Graveland - Raise Your Sword!
Review: With an EP of two new songs and a Polish version of a reworked older tune, Graveland move forward in the epic soundtrack of longer melodies style that has become a dominant influence from Lord Wind, but do so in the freely flowing and potently simple melodies which exhalted "Thousand Swords" to its revered status. Of coalescing scenery which subtly becomes evident within the swarming sounds of keyboards, guitar fuzz and vocals in interwoven liquid state, this band mould adventures in which feral battlelust alone determines who survives.
Gullwinged note progressions liltingly drift above precise and unobtrusive percussion while keyboards surround from below and inundate as guitar, in a upsweep of refined black metal heritage, invokes a new note cluster to change tonal center and mood. The strength of this band in making four-note melodies and their complementary halves, as applied to songs that alternatingly rip and waltz, sustains the resonant qualities of sound manipulated in each piece. While bass and guitar have the shelf-ready composure and precision that marks "Creed of Iron," careful use of dissonant chord voicing and strumming technique thrusts listener expectation toward a longer frame of reference.
Hypnotic in pulsating transitions of tone the dominant themes expressed throughout this work emphasize motion and harmonies in unbalanced and unsymmetrical, unpeaceful figures. Motifs work within a cluster of concepts making each song distinct and Graveland ensure that at least two highly memorable riff constructions unite individual works. A studied creation of melody renders multiple directions in potential within a simple circular interruption of symmetry, allowing tendrils of awareness to drift in other directions which then must return to the central theme or dominate it.
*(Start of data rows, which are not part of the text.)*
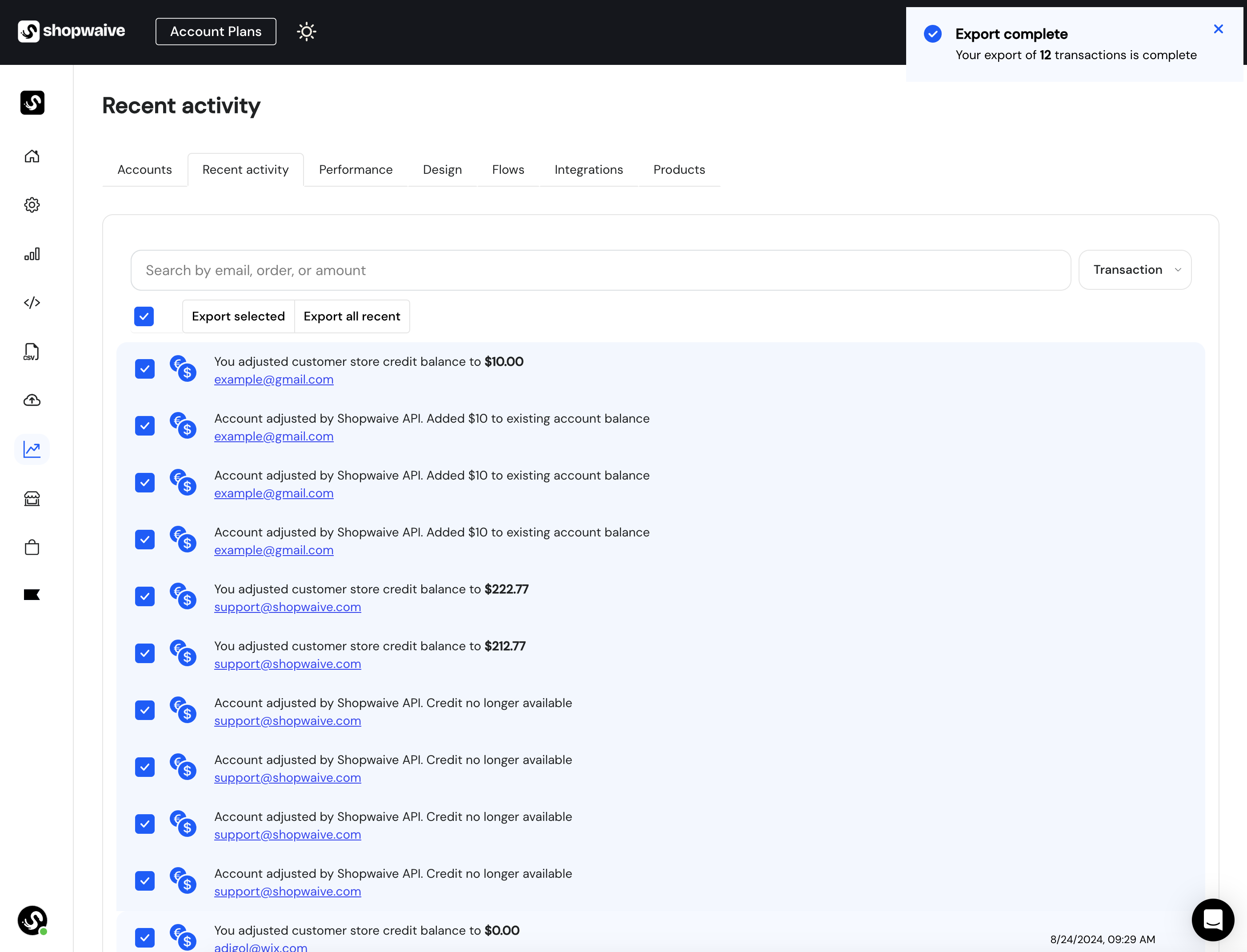Open bar chart analytics icon
This screenshot has width=1247, height=952.
32,254
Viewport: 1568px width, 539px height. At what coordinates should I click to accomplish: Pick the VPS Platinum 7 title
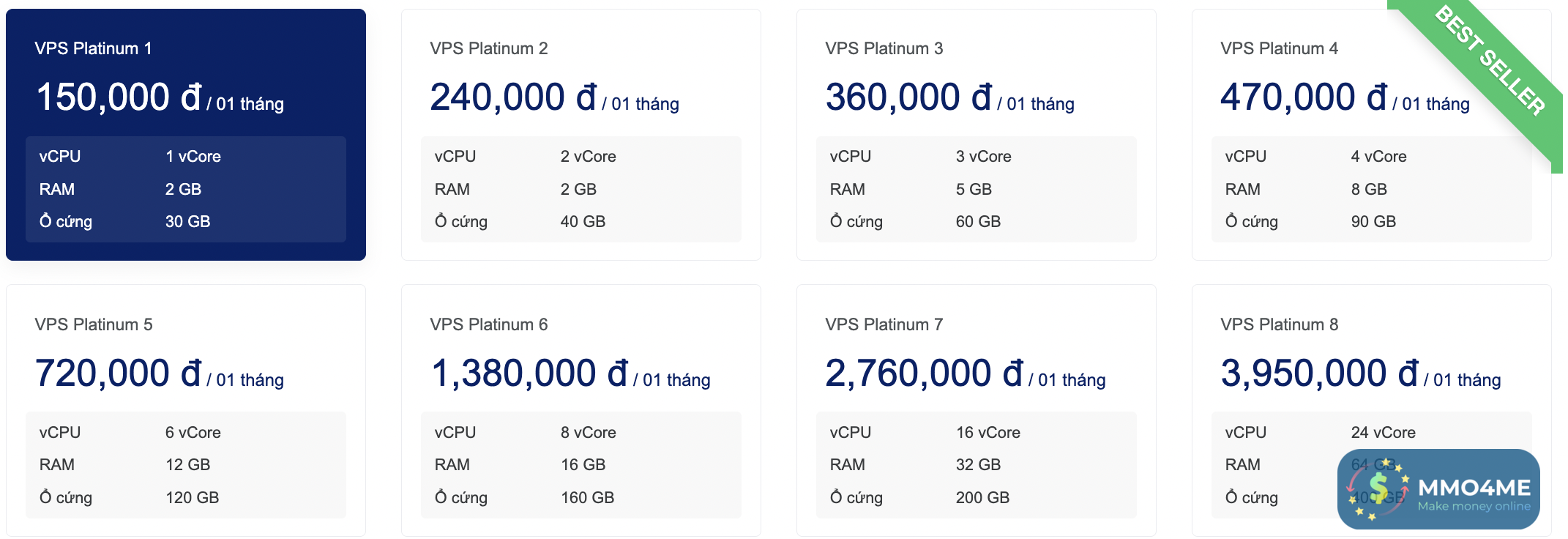(x=884, y=324)
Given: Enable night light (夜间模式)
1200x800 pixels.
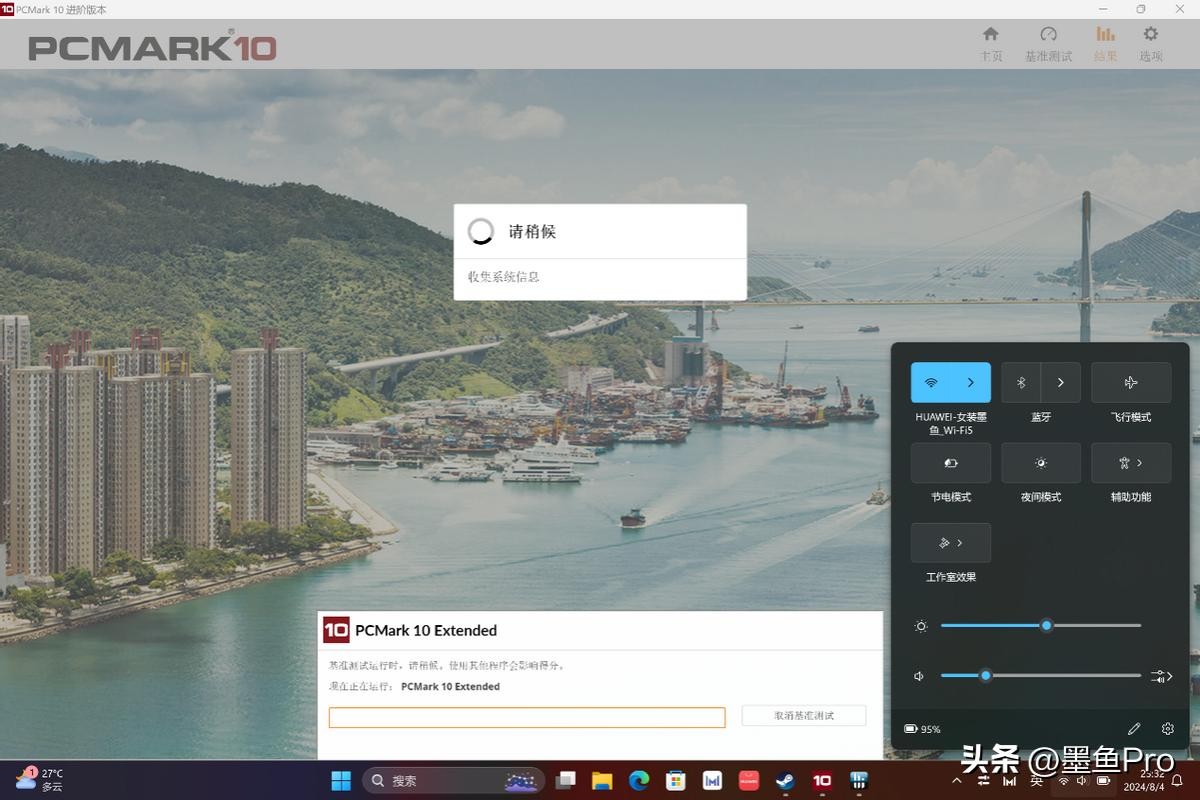Looking at the screenshot, I should 1041,463.
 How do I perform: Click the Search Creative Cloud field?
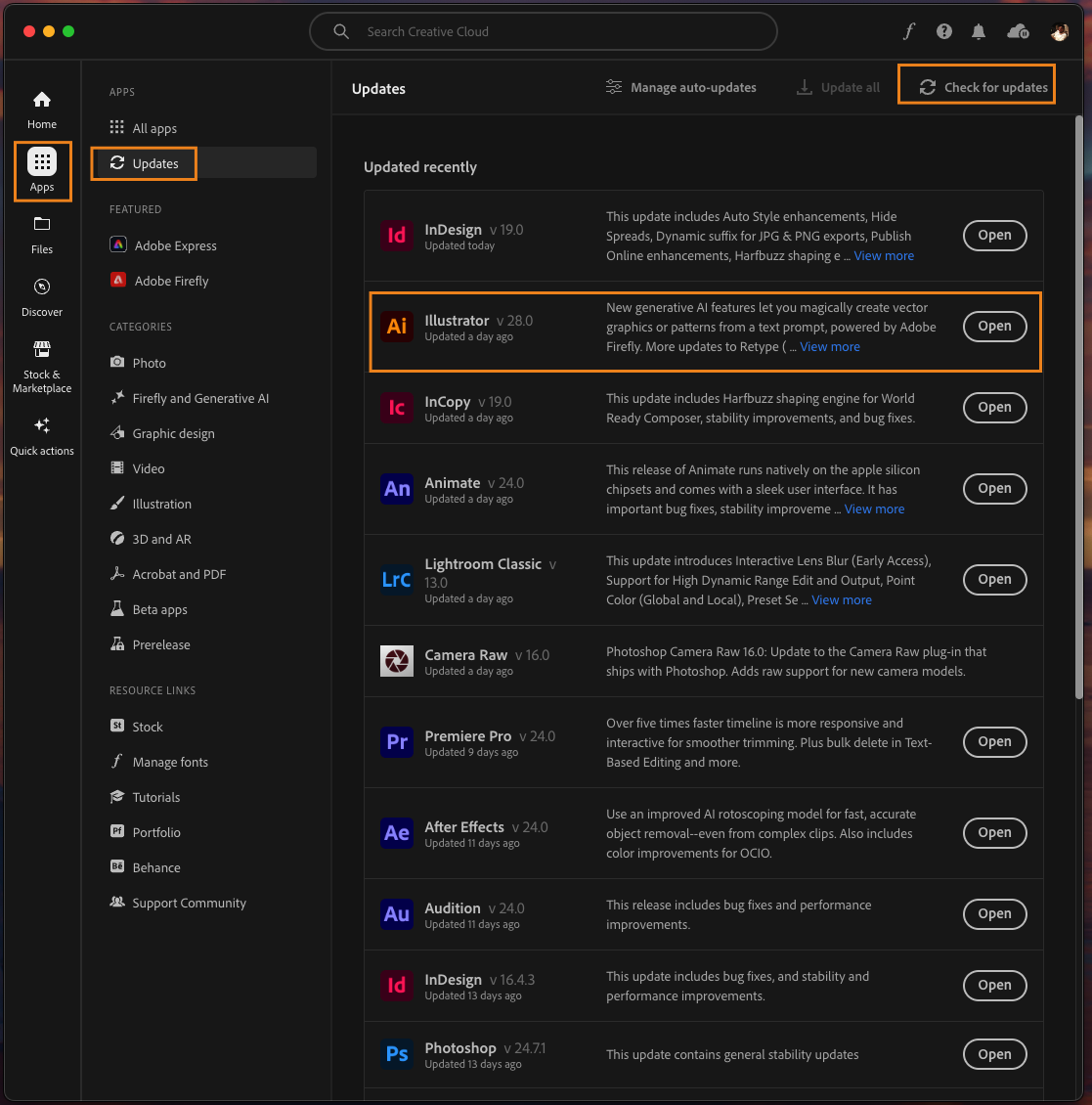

In the same way that "Thousand Swords" levelled audiences with its assertive embrace of medieval ethos in music, the newer material from Graveland overcomes the tendency toward consistency that form-stamped "Creed of Iron" and gestures a future direction for this band. The reworked older song accrues more grace of presentation and an added ferocity in Polish, yet this EP can grasp the intuitive unconscious mind of a listener within the first two tracks and leave them with a sense of loss when it ends.